Basierend auf diesen Erfahrungen entschloss sich Japan 1981, der Genfer Flüchtlingskonvention beizutreten. Erst 1982 folgte somit die Einführung eines Systems für Asylanträge. Seither haben gerade etwas mehr als 700 Personen einen Flüchtlingsstatus erhalten. Die Überbevölkerung in den urbanen Gebieten, eine jahrelang stagnierende Wirtschaft, eine komplexe Gesellschaft, die eine Integration extrem erschwert, aber auch die Bewältigung der Dreifachkatastrophe von 2011 werden gerne als Gründe für die hohe Ablehnungsquote genannt.
Weshalb so viel Anträge?
Kritiker verweisen jedoch darauf, dass die rasant überalternde Gesellschaft Japans zurzeit dringender denn je Arbeitskräfte auf dem Bau, in Fabriken, in Pflegeberufen und in der Gastronomie benötigt (Asienspiegel berichtete). Für Flüchtlinge hätte man theoretisch genügend Beschäftigungsmöglichkeiten. Und tatsächlich setzen immer mehr Firmen, die dringend Arbeitskräfte benötigen, auch auf Arbeiter, die im Asylverfahren stecken.

§ **Datenauszug**:
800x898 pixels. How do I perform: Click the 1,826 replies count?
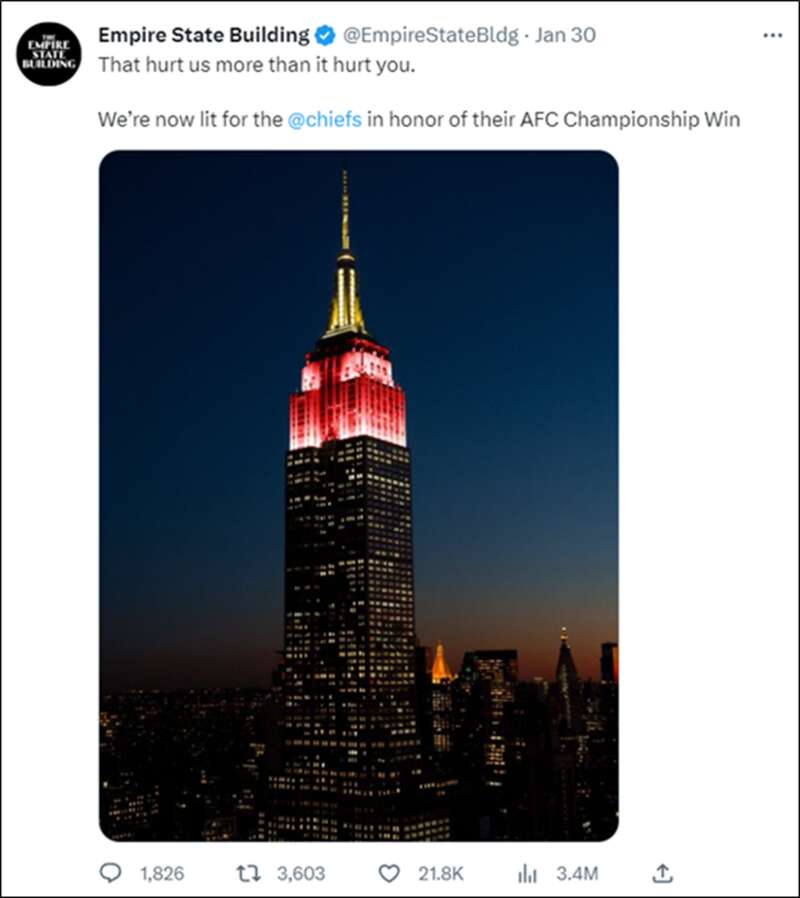point(162,873)
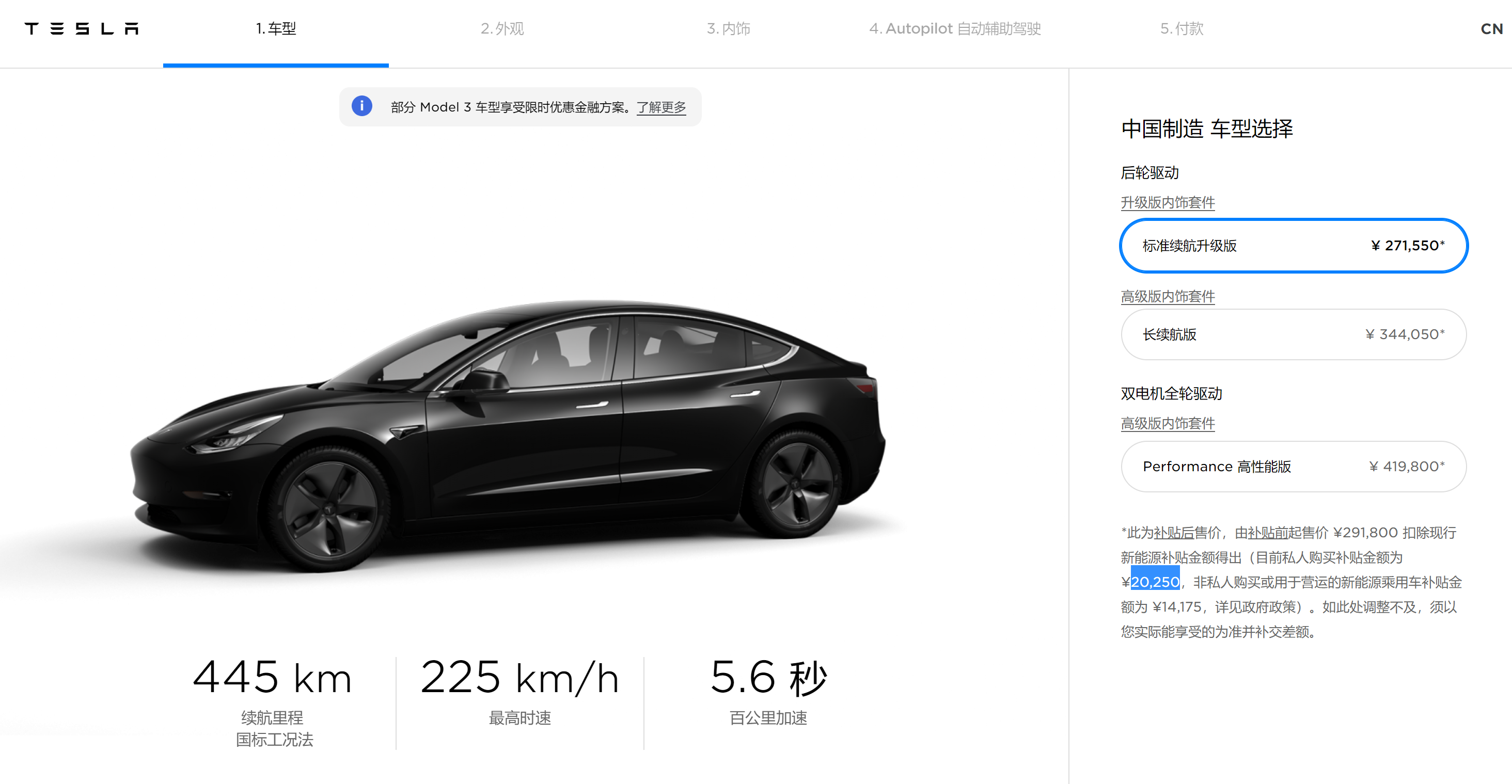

§ **Arbeitsanweisungen**:
1 – Tausche im Text über Japans Asylpolitik im Abschnitt von „Weshalb so viel" bis „im Asylverfahren stecken." das Wort „Gastronomie" gegen „Hotellerie" aus und gib den Abschnitt so wieder.
2 – Beantworte anhand des Textes über Japans Asylpolitik diese Fragen:
(a) In welchem Jahr beschloss Japan, der Genfer Flüchtlingskonvention beizutreten?
(b) Wie viele Personen haben seither einen Flüchtlingsstatus erhalten?
(c) In welchen Bereichen benötigt Japan laut den Kritikern Arbeitskräfte?
3 – Führe den Text über Japans Asylpolitik nach seinem letzten Satz fort.
Die Zeilen sind hierfür ohne Belang.

§ **Lösungen**:
1 –
Weshalb so viel Anträge?
Kritiker verweisen jedoch darauf, dass die rasant überalternde Gesellschaft Japans zurzeit dringender denn je Arbeitskräfte auf dem Bau, in Fabriken, in Pflegeberufen und in der Hotellerie benötigt (Asienspiegel berichtete). Für Flüchtlinge hätte man theoretisch genügend Beschäftigungsmöglichkeiten. Und tatsächlich setzen immer mehr Firmen, die dringend Arbeitskräfte benötigen, auch auf Arbeiter, die im Asylverfahren stecken.

2 –
(a) 1981
(b) Gerade etwas mehr als 700 Personen
(c) Auf dem Bau, in Fabriken, in Pflegeberufen und in der Gastronomie

3 –
Denn in Japan galt seit 2010 die Praxis, dass Menschen nach 6 Monaten im Asylverfahren arbeiten dürfen. Dies hat dazu geführt, dass immer mehr Personen aus Südostasien, die bereits über ein zur Arbeit berechtigendes Praktikums- oder Studentenvisum verfügten (Asienspiegel berichtete), diesen Weg einschlugen. Dieses Schlupfloch hat ihnen ermöglicht, die Aufenthaltsbewilligung in Japan nahtlos zu verlängern, wie die Nikkei Shimbun berichtet. 2017 explodierte schliesslich die Zahl der Anträge. Die Regierung in Tokio hat nun die Praxis, dass Flüchtlinge im Wartezustand arbeiten dürfen, massiv eingeschränkt. Sie rechnet daher mit einem starken Rückgang in diesem Jahr. Letztendlich hat sich das Land das Problem der Rekordgesuche selber geschaffen.
Es bleibt die Frage, wie die Politik mit den so dringend benötigten ausländischen Arbeitskräften in den arbeitsintensiven Branchen mit akutem Personalmangel umgehen will? Bis heute ist sie jedenfalls nicht bereit, ihnen langfristige, reguläre und gesicherte Arbeits- und Aufenthaltsbewilligungen zu erteilen. Vielmehr müssen diese sich mit kurzfristigen Praktikums- und Studentenvisa – oder eben mit einem Asylantrag – herumschlagen. Die Folge ist die Entstehung von immer mehr Grauzonen, in denen sich arbeitswillige Immigranten und die nach Arbeitskräfte lechzende Wirtschaft bewegen (Asienspiegel berichtete).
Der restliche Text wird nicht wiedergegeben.